**Request A**
Please reproduce the passage of the guitar refinish thread that begins at the words "## jordanky (Aug" and stops after "awesome, nice one.".
**Request B**
Render this sentence from the guitar refinish thread in French: "I've always loved orange finished guitars."

**Document section**
--- Begin ---
# Pearl Orange refinish (2228 content)



## Alimination (Aug 2, 2012)

In celebration of my new job at Konami, I used a part of my first paycheck for new pups and refinishing my 8 string.

Before..













.....










After!








Got me a Dimarzio D-activator 8 and PAF8 for the neck! Still in the process of setting it up.


----------



## jordanky (Aug 2, 2012)

Holy shit. That looks great dude, I bet everyone here will love this!


----------



## Adrian-XI (Aug 2, 2012)

That actually looks awesome, nice one.


----------



## 7stringDemon (Aug 2, 2012)

Fucking fuck!


----------



## geeman8 (Aug 2, 2012)

Oh WOW! You just quadrupled my GAS for a 2228! Great job! That looks amazing!


----------



## Levi79 (Aug 2, 2012)

Reminds me of After The Burials RG2228's.

That's a very good thing.


----------



## kruneh (Aug 3, 2012)

Such an awesome colour


----------



## Alimination (Aug 3, 2012)

Thanks all!


----------



## morbider (Aug 3, 2012)

Looks great! I've always loved orange finished guitars.


----------



## mphsc (Aug 3, 2012)

HEll oween yea. Good choice.


----------



## TimSE (Aug 3, 2012)

Awesome! 

Are you going to get some pickup rings or just have the extra space around the pups? Bit of a shame either way.
--- End ---
(Data items)
--- Begin ---
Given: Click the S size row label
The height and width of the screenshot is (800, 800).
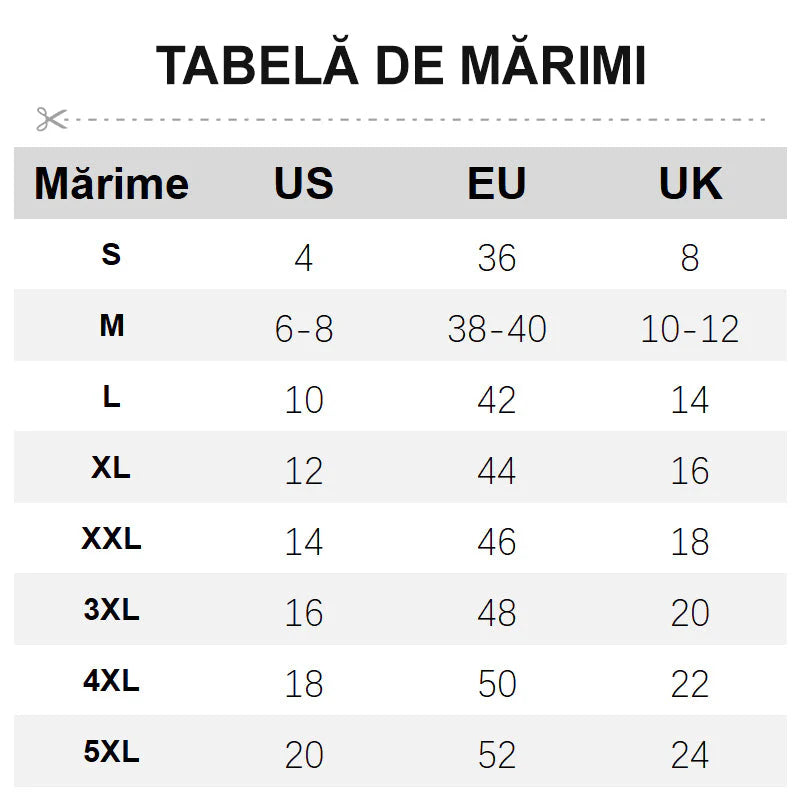Looking at the screenshot, I should pos(111,255).
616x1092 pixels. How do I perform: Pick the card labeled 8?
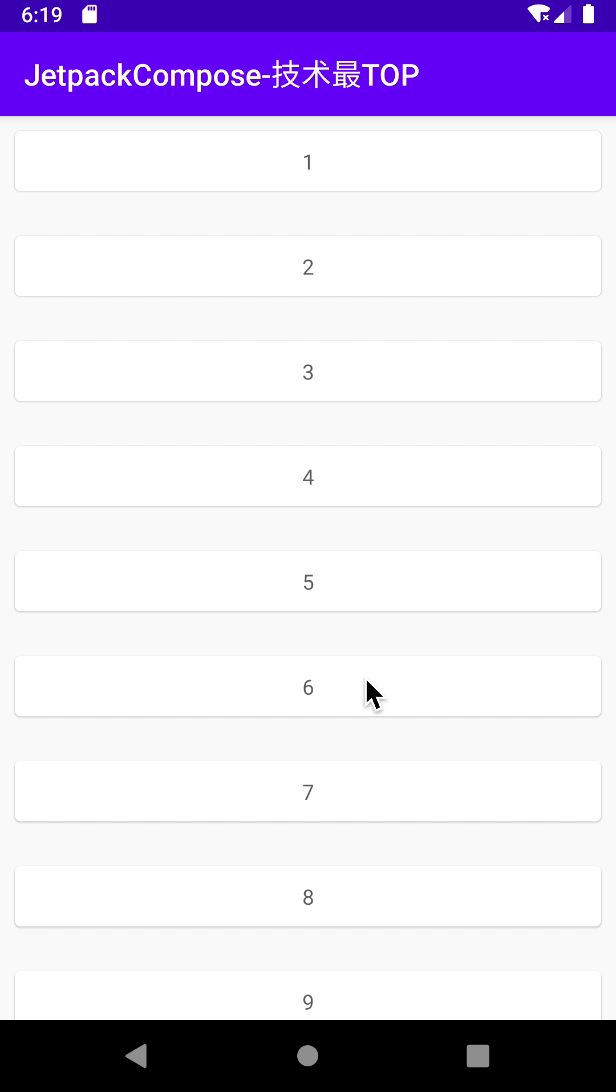pos(308,896)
--- End ---
**Complete output A**
## jordanky (Aug 2, 2012)

Holy shit. That looks great dude, I bet everyone here will love this!


----------



## Adrian-XI (Aug 2, 2012)

That actually looks awesome, nice one.

**Complete output B**
J'ai toujours adoré les guitares à finition orange.